The board is a vector of nine numbers, one for for each field. The number is 0 when it can be used by player1 or player2. It is 1 when taken by player1 and 2 when taken by player1.

How do represent the move?

This is not really important, let's use a list of a row and column position.

Regression or classification and how to use it?

With regression we can try to predict a value for the next move.

With classification we can try to predict a vector of best moves.

I choose regression here. We have two players. The values for player1:

2: won
1: draw
0: lost

The prediction will be a value between 2 and 0. If it is our turn, we predict the value for all available moves. Then we select the best available value, that is the maximum. This gives our move. For player2, the best available value is the minimum.

MLP (Multilayer Precepion) or LSTM (Long Short Term Memory) or something else?

I don't know, let's try LSTM.

Every move has its own model?

I think this is important. If we have just one model, then the data after step N is also included. That seems totally wrong.

Should both players have their own model?

I think so. Player1 is always one move ahead, player2 is always 1 move behind.

Training data

We are using regression, see above, to generate a value for every possible move at a certain moment. Player1 selects the move with maximum value, the oppenent, player2 selects the move with the minimum value.

The board is a vector of nine fields. Fields can be empty, X for player1 and O for player2. A game consists of multiple vectors. We assign the outcome of the game to all vectors of a game.

For example, the data for a game lookes like:

[1, 0, 0, 0, 0, 0, 0, 0, 0, 0] -> 2 # player1 makes a move
[1, 0, 0, 0, 0, 0, 0, 2, 0, 0] -> 2 # player2
[1, 1, 0, 0, 0, 0, 0, 2, 0, 0] -> 2 # player1
[1, 1, 0, 0, 0, 0, 0, 2, 0, 2] -> 2 # player2
[1, 1, 1, 0, 0, 0, 0, 2, 0, 2] -> 2 # player1 won

For LSTM information please see 'How to Develop LSTM Models for Time Series Forecasting', see links below. The model is a multivariate LSTM using n_steps_in=2 and n_steps_out=1.

To generate the training data we play the game many times.

Data from unique games only

To train our model we generate data by playing a number of games. We do this using random moves. This means we can have many duplicate games in our dataset, in other words, the dataset is poluted. At the moment I make sure that there are no duplicate games, by using a signature of the board and the final result.

A model for every move

If we use a single model then the training data becomes 'poluted' with future data. When it is our move, we want to know what is the next best move. Everything after that step polutes our existing data. That is why I use multiple models, one for every step.

move[n]    model[n] with data upto step[n+1]
move[n+1]  model[n+1] with data upto step[n+2]
etc.

For player 1 this means that at move[n] we use model[n] that has been trained with data up to move n+1. This way we can select the best available move to make.
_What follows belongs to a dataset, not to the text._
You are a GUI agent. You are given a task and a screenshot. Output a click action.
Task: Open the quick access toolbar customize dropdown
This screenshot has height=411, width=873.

The parameter n_steps_in=2 meaning we have no model for the first move. What we do is make the first a random move, for both players.

Also we do not use a model if there is only one move left.

Performance

Ok, I implemented this. How does it perform? The training result shows for all models that the mean_absolute_error is reduced from around 0.8 to 0.6. Not very good.

In the results below I have the two players. A player can be:

RD: makes random moves
NN: makes Neural Network moves

The first player is player1, the second is player2. Training data is generated as described above. It is generated until we have for example 1000 x won-draw-lost = 1000xwon, 1000xlost, and 1000xdraw.